╔══

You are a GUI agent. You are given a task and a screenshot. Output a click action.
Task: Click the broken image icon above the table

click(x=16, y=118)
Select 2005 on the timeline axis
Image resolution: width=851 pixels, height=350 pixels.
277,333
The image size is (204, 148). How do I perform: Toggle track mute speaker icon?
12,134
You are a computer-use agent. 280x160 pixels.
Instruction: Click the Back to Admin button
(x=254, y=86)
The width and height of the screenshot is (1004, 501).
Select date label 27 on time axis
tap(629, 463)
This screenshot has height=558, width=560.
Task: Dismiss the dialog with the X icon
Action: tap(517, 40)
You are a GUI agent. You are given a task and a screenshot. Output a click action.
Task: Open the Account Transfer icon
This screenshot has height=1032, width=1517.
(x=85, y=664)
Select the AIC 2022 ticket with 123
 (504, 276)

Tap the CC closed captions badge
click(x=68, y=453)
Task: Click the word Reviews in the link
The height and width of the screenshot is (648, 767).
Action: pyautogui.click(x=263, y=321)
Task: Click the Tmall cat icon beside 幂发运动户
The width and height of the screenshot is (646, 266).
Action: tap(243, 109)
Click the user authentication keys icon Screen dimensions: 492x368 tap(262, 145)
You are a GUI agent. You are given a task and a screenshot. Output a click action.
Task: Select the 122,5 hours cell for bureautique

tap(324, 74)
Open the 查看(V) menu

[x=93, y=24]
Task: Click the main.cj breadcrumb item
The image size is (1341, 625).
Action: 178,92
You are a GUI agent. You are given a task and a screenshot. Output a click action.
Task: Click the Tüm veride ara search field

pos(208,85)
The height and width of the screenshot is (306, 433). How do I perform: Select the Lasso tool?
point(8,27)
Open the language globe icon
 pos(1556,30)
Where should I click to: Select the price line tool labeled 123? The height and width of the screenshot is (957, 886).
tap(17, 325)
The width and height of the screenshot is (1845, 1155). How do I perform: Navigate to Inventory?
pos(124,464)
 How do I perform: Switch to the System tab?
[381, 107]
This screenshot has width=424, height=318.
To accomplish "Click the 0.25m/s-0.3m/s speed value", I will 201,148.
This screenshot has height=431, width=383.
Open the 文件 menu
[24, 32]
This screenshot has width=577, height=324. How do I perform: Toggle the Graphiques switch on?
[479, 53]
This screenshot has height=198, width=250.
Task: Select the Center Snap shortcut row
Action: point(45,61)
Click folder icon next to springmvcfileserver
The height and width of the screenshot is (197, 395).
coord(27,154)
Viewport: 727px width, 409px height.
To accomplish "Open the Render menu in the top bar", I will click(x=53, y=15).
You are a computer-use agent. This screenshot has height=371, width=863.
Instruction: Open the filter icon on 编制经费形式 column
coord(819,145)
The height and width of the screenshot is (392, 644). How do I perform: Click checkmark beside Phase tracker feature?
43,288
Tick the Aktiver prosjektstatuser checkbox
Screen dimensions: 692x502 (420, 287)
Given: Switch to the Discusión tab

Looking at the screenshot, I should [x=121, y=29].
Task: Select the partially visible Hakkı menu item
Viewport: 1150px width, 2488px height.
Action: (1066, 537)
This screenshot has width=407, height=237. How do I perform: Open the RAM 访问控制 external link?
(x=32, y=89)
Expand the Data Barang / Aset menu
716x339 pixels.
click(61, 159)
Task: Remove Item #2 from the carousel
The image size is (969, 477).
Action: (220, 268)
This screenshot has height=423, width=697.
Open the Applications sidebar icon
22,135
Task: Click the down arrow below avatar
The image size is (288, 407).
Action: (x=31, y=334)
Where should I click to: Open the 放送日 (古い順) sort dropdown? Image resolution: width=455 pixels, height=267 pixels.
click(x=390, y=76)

╚══

**Action item:**
In the entries above, find every line with the word "will" and list it.

**Written answer:**
To accomplish "Click the 0.25m/s-0.3m/s speed value", I will 201,148.
To accomplish "Open the Render menu in the top bar", I will click(x=53, y=15).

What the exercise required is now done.